### DATA FOR ANALYSIS
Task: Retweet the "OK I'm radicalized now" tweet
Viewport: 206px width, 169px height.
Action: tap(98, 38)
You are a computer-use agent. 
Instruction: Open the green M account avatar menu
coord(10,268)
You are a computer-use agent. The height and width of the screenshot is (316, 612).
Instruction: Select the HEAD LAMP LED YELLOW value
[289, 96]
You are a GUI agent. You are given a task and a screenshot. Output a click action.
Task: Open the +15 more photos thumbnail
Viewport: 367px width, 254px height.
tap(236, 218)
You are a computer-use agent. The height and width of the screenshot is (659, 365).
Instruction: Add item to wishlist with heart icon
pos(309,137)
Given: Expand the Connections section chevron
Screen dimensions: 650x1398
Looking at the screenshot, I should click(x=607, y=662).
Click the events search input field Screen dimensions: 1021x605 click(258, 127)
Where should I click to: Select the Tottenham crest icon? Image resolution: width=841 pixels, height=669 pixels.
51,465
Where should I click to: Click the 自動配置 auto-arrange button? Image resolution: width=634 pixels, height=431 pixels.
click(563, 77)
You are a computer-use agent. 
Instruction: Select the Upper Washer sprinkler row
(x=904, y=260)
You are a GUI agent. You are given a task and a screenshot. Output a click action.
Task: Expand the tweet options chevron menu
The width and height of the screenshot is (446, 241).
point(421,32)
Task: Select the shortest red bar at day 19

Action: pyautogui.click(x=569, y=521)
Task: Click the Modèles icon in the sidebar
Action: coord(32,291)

### YOUR GOAL
Would you output the full listing exactly as given?

### ANSWER BOX
Task: Retweet the "OK I'm radicalized now" tweet
Viewport: 206px width, 169px height.
Action: tap(98, 38)
You are a computer-use agent. 
Instruction: Open the green M account avatar menu
coord(10,268)
You are a computer-use agent. The height and width of the screenshot is (316, 612).
Instruction: Select the HEAD LAMP LED YELLOW value
[289, 96]
You are a GUI agent. You are given a task and a screenshot. Output a click action.
Task: Open the +15 more photos thumbnail
Viewport: 367px width, 254px height.
tap(236, 218)
You are a computer-use agent. The height and width of the screenshot is (659, 365).
Instruction: Add item to wishlist with heart icon
pos(309,137)
Given: Expand the Connections section chevron
Screen dimensions: 650x1398
Looking at the screenshot, I should click(x=607, y=662).
Click the events search input field Screen dimensions: 1021x605 click(258, 127)
Where should I click to: Select the Tottenham crest icon? Image resolution: width=841 pixels, height=669 pixels.
51,465
Where should I click to: Click the 自動配置 auto-arrange button? Image resolution: width=634 pixels, height=431 pixels.
click(563, 77)
You are a computer-use agent. 
Instruction: Select the Upper Washer sprinkler row
(x=904, y=260)
You are a GUI agent. You are given a task and a screenshot. Output a click action.
Task: Expand the tweet options chevron menu
The width and height of the screenshot is (446, 241).
point(421,32)
Task: Select the shortest red bar at day 19

Action: pyautogui.click(x=569, y=521)
Task: Click the Modèles icon in the sidebar
Action: coord(32,291)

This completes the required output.